Job:
Turn each nonblank line of the material below into a row of a Markdown table with two columns, "Row" for the line's number and "Line" for its text.

Dataset extract:
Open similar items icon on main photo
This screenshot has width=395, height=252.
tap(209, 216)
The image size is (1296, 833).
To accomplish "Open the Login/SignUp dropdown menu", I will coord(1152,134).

Completed task:
| Row | Line |
|---|---|
| 1 | Open similar items icon on main photo |
| 2 | This screenshot has width=395, height=252. |
| 3 | tap(209, 216) |
| 4 | The image size is (1296, 833). |
| 5 | To accomplish "Open the Login/SignUp dropdown menu", I will coord(1152,134). |